Article:
-.-.-

= Martin Amlin =

American composer (born 1953)

Martin Amlin (born June 12, 1953) is an American composer and pianist. He was born in Dallas, Texas.

He serves as the Mildred P. Gilfillan Professor of Music and Chair of the Department of Composition and Theory at the Boston University College of Fine Arts as well as Senior Director of the Boston University Tanglewood Institute Young Artists Composition Program.

==Career==
Martin Amlin received Master of Music and Doctor of Musical Arts degrees and the Performer's Certificate from the Eastman School of Music at the University of Rochester. At Eastman he studied piano with Frank Glazer and composition with Joseph Schwantner, Samuel Adler, and Warren Benson. He studied with Nadia Boulanger at the Ecoles d'Art Américaines in Fontainebleau and at the Ecole Normale de Musique in Paris.

-.-.-

Supplied material:
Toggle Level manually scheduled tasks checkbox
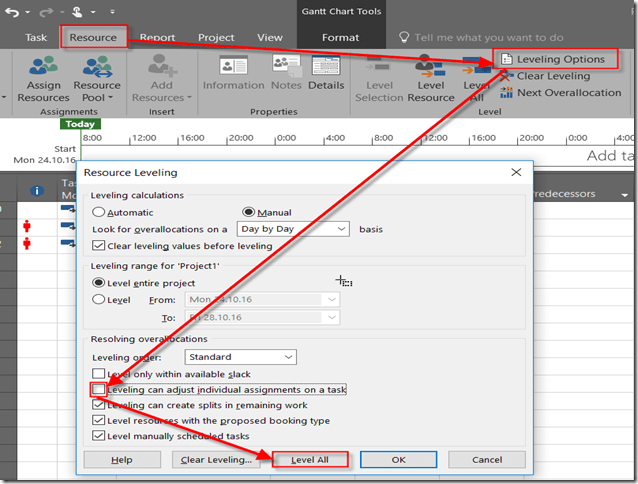The width and height of the screenshot is (638, 484). tap(99, 436)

-.-.-

Actions to take:
**1)** In the Martin Amlin article, who taught him piano at Eastman?
**2)** Carry on with the Martin Amlin article, starting right after its last sentence.

Answers for this exercise:
**1)** Frank Glazer

**2)**
Amlin has been a resident at Yaddo, MacDowell, and the Virginia Center for the Creative Arts. He has performed as soloist with the Boston Pops Orchestra and has been a rehearsal pianist for the Boston Symphony Orchestra and the Tanglewood Festival Chorus. He has appeared on the FleetBoston Celebrity Series and with the M.I.T. Experimental Music Studio. He has recorded for the Albany, Ashmont Music, Centaur, Crystal, Hyperion, Koch International, MSR Classics, and Wergo labels, and his music is published by the Theodore Presser Company. Among his former students are Missy Mazzoli, Valerie Coleman, Lara Poe, and Thomas Weaver.

==Awards==
- Grant to Young Composers (ASCAP)
- ASCAP Plus Awards (ASCAP)
- Kahn Award (Boston University)
- Grant from the Massachusetts Artists Foundation
- Grant from the Massachusetts Council for the Arts
- Grant from the Massachusetts Cultural Council
- National Endowment for the Arts Composer Fellowship
- Norlin Fellow (MacDowell)
- Grant from the St. Botolph Club Foundation
- Tanglewood Music Center Fellowships, four summers
- Newly published Music Competition winner (National Flute Association)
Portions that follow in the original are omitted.